* Article *
* * * * * * * * *

I have been able to establish the relationship between the Sphinx and the Great Pyramid. In fact, all three of the main Giza pyramids and the Sphinx form a unified complex, deriving from a single design of an esoteric nature. That design is an expression of a resurrection cult, whereby the four giant monuments jointly celebrate a vision of the transcendence of physical death and the possibility of achieving immortal life. This was one of the two central sacred tenets of Egyptian civilisation.
     The second was the concept of Ma’at, cosmic order, as an expression of the all-pervasive nature of the cosmic structure ordained and upheld by the Great Architect of the Universe. The Giza plan was an expression of Ma’at through its unique
     geometrical design. The size and general shape of the Sphinx was precisely dictated by a hitherto concealed geometrical relationship with the three main pyramids, which is fully explained in the book.

* * * * * * * * *

* Supplied data *
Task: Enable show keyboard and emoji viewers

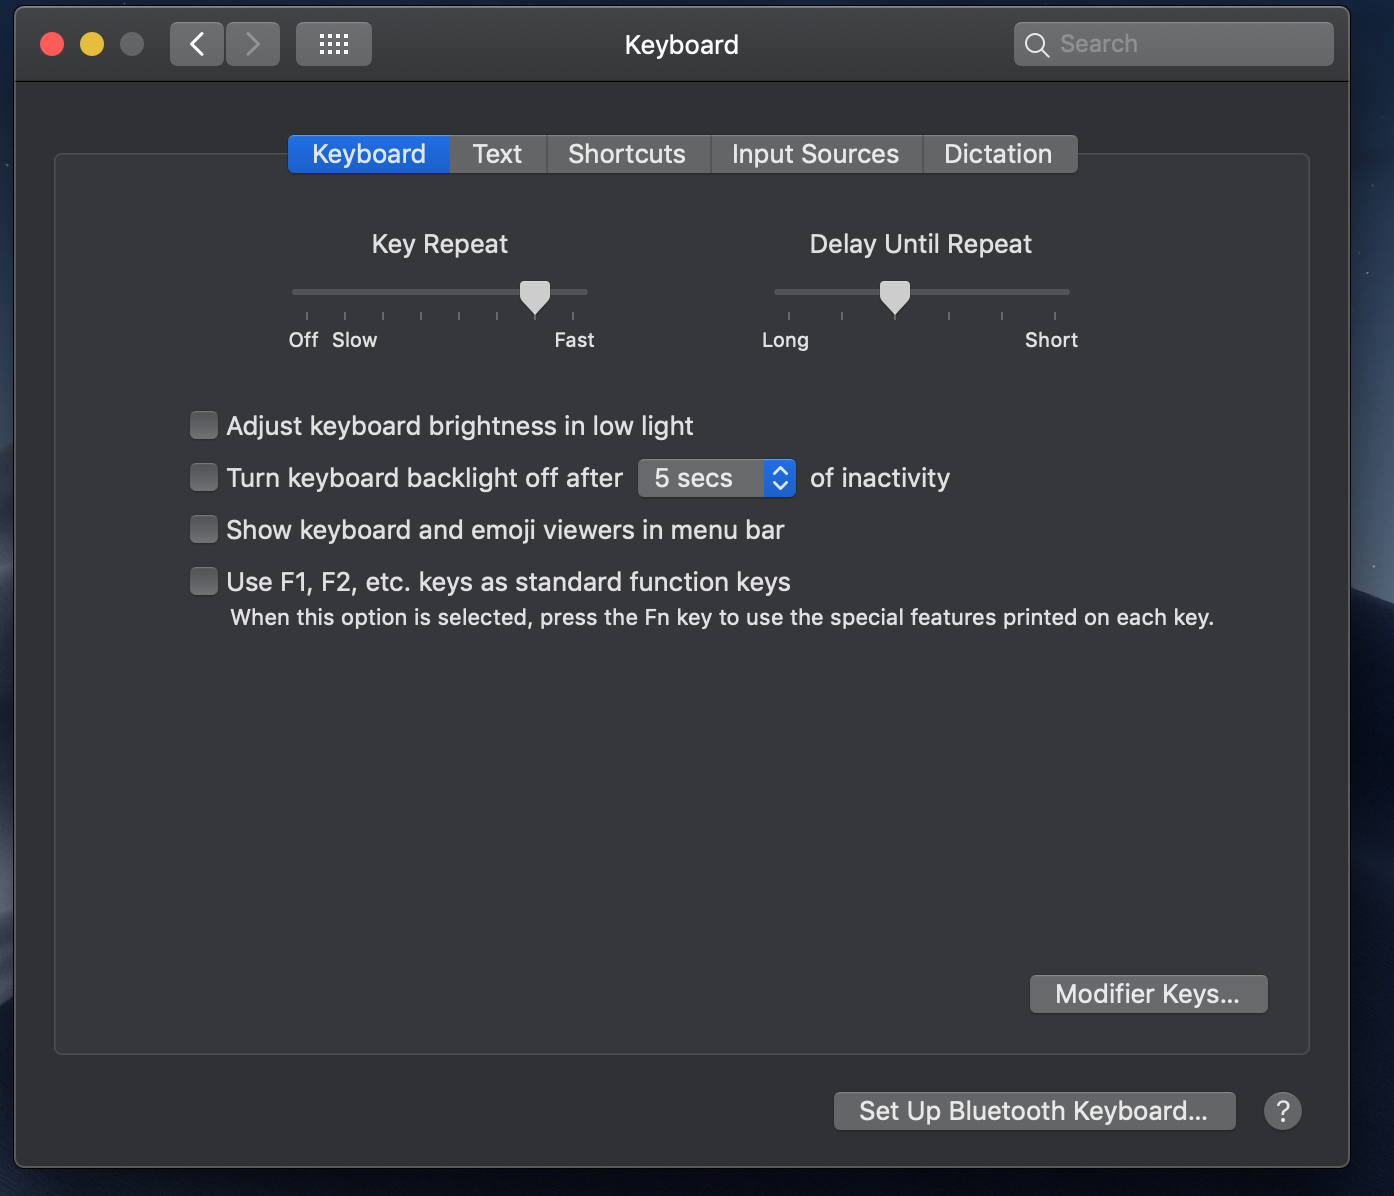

* * * * * * * * *

* Exercises to complete *
- 1) Using the Giza passage, explain what determined the size and general shape of the Sphinx.
- 2) Print the part of the Giza passage that opens with the words containing "The second was" and closes with "in the book.".

* Responses in order *
- 1) The size and general shape of the Sphinx were precisely dictated by a hitherto concealed geometrical relationship with the three main Giza pyramids.

- 2)
The second was the concept of Ma’at, cosmic order, as an expression of the all-pervasive nature of the cosmic structure ordained and upheld by the Great Architect of the Universe. The Giza plan was an expression of Ma’at through its unique
     geometrical design. The size and general shape of the Sphinx was precisely dictated by a hitherto concealed geometrical relationship with the three main pyramids, which is fully explained in the book.